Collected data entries
○ ○ ○

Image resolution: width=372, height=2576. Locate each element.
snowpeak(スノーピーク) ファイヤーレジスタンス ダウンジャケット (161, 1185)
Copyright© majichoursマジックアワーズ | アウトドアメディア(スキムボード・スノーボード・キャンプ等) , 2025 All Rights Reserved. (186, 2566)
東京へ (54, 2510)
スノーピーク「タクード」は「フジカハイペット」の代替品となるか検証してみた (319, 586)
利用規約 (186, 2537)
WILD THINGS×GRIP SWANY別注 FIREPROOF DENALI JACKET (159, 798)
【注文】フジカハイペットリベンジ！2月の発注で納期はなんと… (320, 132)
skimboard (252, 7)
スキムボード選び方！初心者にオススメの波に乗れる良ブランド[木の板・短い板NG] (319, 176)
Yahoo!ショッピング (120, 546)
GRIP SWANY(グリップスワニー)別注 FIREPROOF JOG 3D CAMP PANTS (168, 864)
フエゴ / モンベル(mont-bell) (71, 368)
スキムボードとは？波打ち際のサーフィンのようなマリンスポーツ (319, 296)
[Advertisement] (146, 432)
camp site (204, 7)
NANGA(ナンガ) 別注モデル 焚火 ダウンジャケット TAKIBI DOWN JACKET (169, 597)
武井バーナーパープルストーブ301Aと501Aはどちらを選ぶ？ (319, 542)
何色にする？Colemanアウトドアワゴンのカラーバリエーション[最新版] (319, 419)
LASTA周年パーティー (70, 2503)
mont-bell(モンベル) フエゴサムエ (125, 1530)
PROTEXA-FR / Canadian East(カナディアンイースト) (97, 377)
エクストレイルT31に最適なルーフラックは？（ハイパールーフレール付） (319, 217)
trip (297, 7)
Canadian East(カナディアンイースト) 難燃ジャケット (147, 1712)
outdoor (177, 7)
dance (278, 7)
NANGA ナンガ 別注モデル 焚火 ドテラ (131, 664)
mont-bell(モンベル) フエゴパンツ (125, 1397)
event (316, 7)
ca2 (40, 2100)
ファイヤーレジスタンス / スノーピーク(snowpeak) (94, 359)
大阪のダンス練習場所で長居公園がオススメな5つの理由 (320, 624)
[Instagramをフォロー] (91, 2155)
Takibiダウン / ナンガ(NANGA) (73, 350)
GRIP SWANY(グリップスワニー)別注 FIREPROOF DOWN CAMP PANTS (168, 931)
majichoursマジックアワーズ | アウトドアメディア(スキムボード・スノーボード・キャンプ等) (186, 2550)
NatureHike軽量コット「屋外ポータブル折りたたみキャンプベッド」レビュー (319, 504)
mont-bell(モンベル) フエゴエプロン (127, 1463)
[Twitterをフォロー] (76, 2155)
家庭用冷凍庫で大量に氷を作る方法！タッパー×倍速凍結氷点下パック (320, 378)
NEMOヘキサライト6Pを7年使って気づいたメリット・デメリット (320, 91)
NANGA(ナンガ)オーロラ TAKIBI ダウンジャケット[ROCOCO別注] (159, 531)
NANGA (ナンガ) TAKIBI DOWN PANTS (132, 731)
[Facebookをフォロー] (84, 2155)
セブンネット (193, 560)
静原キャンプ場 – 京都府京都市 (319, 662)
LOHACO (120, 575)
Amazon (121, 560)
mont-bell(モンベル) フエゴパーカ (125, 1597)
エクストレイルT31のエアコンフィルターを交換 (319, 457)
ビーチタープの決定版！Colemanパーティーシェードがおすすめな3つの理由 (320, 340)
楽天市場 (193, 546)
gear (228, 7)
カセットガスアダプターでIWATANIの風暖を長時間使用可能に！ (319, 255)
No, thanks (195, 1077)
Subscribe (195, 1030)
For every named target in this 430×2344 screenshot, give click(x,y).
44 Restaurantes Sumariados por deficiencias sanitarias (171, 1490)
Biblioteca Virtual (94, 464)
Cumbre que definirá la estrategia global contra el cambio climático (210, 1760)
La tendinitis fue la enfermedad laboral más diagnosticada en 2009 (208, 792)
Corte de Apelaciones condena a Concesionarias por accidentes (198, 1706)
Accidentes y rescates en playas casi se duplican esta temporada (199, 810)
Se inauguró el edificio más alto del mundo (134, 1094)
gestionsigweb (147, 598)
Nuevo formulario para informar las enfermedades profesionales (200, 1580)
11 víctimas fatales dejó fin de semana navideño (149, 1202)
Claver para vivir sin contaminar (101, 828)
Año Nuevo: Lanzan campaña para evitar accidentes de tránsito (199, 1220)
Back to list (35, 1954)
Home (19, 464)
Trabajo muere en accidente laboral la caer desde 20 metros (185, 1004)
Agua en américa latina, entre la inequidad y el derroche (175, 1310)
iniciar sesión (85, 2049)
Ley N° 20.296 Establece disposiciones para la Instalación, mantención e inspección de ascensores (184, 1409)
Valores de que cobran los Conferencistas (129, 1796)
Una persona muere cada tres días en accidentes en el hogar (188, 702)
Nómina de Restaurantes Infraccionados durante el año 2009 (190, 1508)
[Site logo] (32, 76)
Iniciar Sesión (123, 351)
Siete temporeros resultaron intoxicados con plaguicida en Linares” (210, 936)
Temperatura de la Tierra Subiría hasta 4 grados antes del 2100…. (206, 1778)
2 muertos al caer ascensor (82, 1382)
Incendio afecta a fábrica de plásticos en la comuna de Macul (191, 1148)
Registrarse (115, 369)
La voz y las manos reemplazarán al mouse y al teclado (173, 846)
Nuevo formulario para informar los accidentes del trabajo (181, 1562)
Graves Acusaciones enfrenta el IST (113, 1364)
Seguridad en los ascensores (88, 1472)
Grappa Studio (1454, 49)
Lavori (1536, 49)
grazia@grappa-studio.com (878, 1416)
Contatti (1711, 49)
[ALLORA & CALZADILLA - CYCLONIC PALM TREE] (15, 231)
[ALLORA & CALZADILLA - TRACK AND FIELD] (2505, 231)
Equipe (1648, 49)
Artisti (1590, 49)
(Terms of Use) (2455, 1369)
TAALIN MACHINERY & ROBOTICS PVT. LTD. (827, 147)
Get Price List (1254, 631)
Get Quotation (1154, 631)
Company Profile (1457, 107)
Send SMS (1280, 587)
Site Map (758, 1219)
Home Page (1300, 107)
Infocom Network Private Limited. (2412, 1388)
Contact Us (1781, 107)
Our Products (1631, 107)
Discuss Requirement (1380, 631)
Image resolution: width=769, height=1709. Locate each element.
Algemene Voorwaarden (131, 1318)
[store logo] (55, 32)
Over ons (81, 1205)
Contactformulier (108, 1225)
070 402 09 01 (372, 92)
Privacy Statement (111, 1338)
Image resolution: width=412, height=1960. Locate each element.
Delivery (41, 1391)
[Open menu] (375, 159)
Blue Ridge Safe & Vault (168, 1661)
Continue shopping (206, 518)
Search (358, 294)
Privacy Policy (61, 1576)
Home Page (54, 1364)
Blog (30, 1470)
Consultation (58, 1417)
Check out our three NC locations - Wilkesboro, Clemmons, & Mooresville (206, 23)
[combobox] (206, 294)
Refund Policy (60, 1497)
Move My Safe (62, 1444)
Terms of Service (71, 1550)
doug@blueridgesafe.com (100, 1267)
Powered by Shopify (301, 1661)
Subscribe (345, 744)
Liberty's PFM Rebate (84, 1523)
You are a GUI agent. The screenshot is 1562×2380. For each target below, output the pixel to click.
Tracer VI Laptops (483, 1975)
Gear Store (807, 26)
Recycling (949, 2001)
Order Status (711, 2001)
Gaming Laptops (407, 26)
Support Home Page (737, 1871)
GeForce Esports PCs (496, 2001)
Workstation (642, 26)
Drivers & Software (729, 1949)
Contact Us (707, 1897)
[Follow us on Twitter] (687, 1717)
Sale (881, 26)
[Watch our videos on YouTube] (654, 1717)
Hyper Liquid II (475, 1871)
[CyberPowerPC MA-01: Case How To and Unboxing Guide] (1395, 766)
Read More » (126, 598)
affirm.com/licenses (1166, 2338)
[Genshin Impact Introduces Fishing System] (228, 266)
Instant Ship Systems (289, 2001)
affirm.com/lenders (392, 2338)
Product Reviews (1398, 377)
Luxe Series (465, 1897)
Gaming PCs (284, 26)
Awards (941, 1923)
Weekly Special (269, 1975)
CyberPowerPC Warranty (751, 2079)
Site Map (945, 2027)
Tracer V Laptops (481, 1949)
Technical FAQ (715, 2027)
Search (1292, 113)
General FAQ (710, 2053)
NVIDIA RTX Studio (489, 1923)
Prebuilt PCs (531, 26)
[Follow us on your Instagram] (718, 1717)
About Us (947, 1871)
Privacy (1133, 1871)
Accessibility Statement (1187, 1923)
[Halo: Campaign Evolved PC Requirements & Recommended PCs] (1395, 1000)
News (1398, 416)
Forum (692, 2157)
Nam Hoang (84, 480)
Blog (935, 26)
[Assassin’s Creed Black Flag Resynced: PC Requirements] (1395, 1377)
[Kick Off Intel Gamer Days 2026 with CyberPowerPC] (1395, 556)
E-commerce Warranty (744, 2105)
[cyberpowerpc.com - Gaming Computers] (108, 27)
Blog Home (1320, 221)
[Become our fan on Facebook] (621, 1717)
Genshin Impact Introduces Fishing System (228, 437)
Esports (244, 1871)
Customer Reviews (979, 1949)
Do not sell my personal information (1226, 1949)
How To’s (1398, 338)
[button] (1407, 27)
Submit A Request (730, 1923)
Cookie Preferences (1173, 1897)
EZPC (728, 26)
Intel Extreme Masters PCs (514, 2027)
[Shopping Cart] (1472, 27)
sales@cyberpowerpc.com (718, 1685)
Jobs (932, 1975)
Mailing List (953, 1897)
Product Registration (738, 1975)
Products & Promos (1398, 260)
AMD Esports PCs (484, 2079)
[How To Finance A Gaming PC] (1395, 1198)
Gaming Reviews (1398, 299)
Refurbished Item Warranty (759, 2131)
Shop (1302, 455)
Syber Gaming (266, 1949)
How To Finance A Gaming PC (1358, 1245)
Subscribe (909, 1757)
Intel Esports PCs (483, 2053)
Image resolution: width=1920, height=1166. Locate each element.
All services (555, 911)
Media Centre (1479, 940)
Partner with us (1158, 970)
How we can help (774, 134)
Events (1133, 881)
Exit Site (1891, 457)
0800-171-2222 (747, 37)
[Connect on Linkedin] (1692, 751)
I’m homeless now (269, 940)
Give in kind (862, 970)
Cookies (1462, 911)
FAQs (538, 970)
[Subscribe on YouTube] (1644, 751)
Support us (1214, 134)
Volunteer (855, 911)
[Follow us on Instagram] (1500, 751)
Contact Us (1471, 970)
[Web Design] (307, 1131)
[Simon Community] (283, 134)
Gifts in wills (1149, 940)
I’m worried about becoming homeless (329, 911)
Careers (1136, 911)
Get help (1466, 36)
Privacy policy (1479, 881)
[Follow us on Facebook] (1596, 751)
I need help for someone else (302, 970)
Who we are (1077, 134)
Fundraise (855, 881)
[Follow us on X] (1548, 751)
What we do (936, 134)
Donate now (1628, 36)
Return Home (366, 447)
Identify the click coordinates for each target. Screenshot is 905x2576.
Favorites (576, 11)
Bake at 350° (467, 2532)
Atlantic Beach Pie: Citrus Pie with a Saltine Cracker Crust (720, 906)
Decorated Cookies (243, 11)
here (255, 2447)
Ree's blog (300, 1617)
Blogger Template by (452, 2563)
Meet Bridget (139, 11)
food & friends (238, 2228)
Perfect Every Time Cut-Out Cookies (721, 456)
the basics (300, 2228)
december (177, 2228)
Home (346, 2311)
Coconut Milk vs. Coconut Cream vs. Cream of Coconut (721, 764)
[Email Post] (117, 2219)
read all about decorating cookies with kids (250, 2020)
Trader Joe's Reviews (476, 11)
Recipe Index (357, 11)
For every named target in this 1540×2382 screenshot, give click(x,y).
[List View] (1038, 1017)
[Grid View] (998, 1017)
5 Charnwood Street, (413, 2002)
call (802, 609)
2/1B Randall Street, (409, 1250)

○ ○ ○

What this task involves:
Set the lines down exactly, from the first line of the records to the line where "武井バーナーパープルストーブ301Aと501Aはどちらを選ぶ？ (319, 542)" appears, with both ends kept.

Answer to this exercise:
Image resolution: width=372, height=2576. Locate each element.
snowpeak(スノーピーク) ファイヤーレジスタンス ダウンジャケット (161, 1185)
Copyright© majichoursマジックアワーズ | アウトドアメディア(スキムボード・スノーボード・キャンプ等) , 2025 All Rights Reserved. (186, 2566)
東京へ (54, 2510)
スノーピーク「タクード」は「フジカハイペット」の代替品となるか検証してみた (319, 586)
利用規約 (186, 2537)
WILD THINGS×GRIP SWANY別注 FIREPROOF DENALI JACKET (159, 798)
【注文】フジカハイペットリベンジ！2月の発注で納期はなんと… (320, 132)
skimboard (252, 7)
スキムボード選び方！初心者にオススメの波に乗れる良ブランド[木の板・短い板NG] (319, 176)
Yahoo!ショッピング (120, 546)
GRIP SWANY(グリップスワニー)別注 FIREPROOF JOG 3D CAMP PANTS (168, 864)
フエゴ / モンベル(mont-bell) (71, 368)
スキムボードとは？波打ち際のサーフィンのようなマリンスポーツ (319, 296)
[Advertisement] (146, 432)
camp site (204, 7)
NANGA(ナンガ) 別注モデル 焚火 ダウンジャケット TAKIBI DOWN JACKET (169, 597)
武井バーナーパープルストーブ301Aと501Aはどちらを選ぶ？ (319, 542)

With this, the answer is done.